── INPUT DATA ──
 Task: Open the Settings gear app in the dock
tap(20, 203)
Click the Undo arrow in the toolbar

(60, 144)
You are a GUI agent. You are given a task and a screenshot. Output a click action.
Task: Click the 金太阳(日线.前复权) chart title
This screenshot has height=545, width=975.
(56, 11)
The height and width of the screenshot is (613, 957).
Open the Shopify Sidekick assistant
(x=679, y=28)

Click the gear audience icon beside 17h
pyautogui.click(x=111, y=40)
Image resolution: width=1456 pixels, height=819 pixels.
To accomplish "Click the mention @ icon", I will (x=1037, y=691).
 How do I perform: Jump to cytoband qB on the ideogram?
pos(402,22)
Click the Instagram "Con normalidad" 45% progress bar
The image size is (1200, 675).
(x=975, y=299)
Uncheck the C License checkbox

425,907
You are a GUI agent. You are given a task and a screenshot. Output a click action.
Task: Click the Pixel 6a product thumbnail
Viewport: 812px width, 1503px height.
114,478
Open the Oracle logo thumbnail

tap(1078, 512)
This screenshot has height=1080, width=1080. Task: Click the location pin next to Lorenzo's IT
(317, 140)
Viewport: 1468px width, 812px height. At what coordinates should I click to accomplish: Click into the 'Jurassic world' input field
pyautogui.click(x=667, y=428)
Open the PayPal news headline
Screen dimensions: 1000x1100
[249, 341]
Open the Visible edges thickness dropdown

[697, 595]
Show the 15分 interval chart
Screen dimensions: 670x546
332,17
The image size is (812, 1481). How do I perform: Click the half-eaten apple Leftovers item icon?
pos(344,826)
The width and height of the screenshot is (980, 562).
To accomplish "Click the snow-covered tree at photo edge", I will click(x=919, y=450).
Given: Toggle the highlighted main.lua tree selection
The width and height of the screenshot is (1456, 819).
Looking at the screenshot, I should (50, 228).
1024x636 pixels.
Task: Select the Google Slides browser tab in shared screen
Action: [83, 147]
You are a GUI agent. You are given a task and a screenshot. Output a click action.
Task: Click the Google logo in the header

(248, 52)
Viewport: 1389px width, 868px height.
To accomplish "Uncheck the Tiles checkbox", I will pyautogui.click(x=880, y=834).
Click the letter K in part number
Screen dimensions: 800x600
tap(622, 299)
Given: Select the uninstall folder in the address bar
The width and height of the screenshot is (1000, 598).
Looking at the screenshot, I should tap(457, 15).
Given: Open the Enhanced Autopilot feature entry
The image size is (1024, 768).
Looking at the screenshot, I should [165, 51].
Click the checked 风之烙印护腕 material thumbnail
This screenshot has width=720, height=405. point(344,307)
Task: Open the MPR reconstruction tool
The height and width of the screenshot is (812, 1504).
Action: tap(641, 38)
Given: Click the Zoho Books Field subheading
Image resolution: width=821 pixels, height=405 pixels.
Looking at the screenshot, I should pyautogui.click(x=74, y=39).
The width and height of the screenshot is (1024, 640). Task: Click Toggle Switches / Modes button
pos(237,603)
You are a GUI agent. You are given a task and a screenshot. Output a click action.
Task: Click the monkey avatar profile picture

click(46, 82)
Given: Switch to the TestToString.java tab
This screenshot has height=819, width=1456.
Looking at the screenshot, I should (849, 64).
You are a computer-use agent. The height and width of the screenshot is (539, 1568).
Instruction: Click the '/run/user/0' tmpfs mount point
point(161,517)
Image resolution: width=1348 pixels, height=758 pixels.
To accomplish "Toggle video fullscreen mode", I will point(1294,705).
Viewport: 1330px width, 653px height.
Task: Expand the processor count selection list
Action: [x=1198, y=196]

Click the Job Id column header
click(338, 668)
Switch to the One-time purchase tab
───
REQUEST: Can you write these lines out again with "GUI agent" swapped for "interface agent" throughout the material, leaving everything else unchanged?

SOLUTION BELOW:
 Task: Open the Settings gear app in the dock
tap(20, 203)
Click the Undo arrow in the toolbar

(60, 144)
You are a interface agent. You are given a task and a screenshot. Output a click action.
Task: Click the 金太阳(日线.前复权) chart title
This screenshot has height=545, width=975.
(56, 11)
The height and width of the screenshot is (613, 957).
Open the Shopify Sidekick assistant
(x=679, y=28)

Click the gear audience icon beside 17h
pyautogui.click(x=111, y=40)
Image resolution: width=1456 pixels, height=819 pixels.
To accomplish "Click the mention @ icon", I will (x=1037, y=691).
 How do I perform: Jump to cytoband qB on the ideogram?
pos(402,22)
Click the Instagram "Con normalidad" 45% progress bar
The image size is (1200, 675).
(x=975, y=299)
Uncheck the C License checkbox

425,907
You are a interface agent. You are given a task and a screenshot. Output a click action.
Task: Click the Pixel 6a product thumbnail
Viewport: 812px width, 1503px height.
114,478
Open the Oracle logo thumbnail

tap(1078, 512)
This screenshot has height=1080, width=1080. Task: Click the location pin next to Lorenzo's IT
(317, 140)
Viewport: 1468px width, 812px height. At what coordinates should I click to accomplish: Click into the 'Jurassic world' input field
pyautogui.click(x=667, y=428)
Open the PayPal news headline
Screen dimensions: 1000x1100
[249, 341]
Open the Visible edges thickness dropdown

[697, 595]
Show the 15分 interval chart
Screen dimensions: 670x546
332,17
The image size is (812, 1481). How do I perform: Click the half-eaten apple Leftovers item icon?
pos(344,826)
The width and height of the screenshot is (980, 562).
To accomplish "Click the snow-covered tree at photo edge", I will click(x=919, y=450).
Given: Toggle the highlighted main.lua tree selection
The width and height of the screenshot is (1456, 819).
Looking at the screenshot, I should (50, 228).
1024x636 pixels.
Task: Select the Google Slides browser tab in shared screen
Action: [83, 147]
You are a interface agent. You are given a task and a screenshot. Output a click action.
Task: Click the Google logo in the header

(248, 52)
Viewport: 1389px width, 868px height.
To accomplish "Uncheck the Tiles checkbox", I will pyautogui.click(x=880, y=834).
Click the letter K in part number
Screen dimensions: 800x600
tap(622, 299)
Given: Select the uninstall folder in the address bar
The width and height of the screenshot is (1000, 598).
Looking at the screenshot, I should tap(457, 15).
Given: Open the Enhanced Autopilot feature entry
The image size is (1024, 768).
Looking at the screenshot, I should [165, 51].
Click the checked 风之烙印护腕 material thumbnail
This screenshot has width=720, height=405. point(344,307)
Task: Open the MPR reconstruction tool
The height and width of the screenshot is (812, 1504).
Action: tap(641, 38)
Given: Click the Zoho Books Field subheading
Image resolution: width=821 pixels, height=405 pixels.
Looking at the screenshot, I should pyautogui.click(x=74, y=39).
The width and height of the screenshot is (1024, 640). Task: Click Toggle Switches / Modes button
pos(237,603)
You are a interface agent. You are given a task and a screenshot. Output a click action.
Task: Click the monkey avatar profile picture

click(46, 82)
Given: Switch to the TestToString.java tab
This screenshot has height=819, width=1456.
Looking at the screenshot, I should (849, 64).
You are a computer-use agent. The height and width of the screenshot is (539, 1568).
Instruction: Click the '/run/user/0' tmpfs mount point
point(161,517)
Image resolution: width=1348 pixels, height=758 pixels.
To accomplish "Toggle video fullscreen mode", I will point(1294,705).
Viewport: 1330px width, 653px height.
Task: Expand the processor count selection list
Action: [x=1198, y=196]

Click the Job Id column header
click(338, 668)
Switch to the One-time purchase tab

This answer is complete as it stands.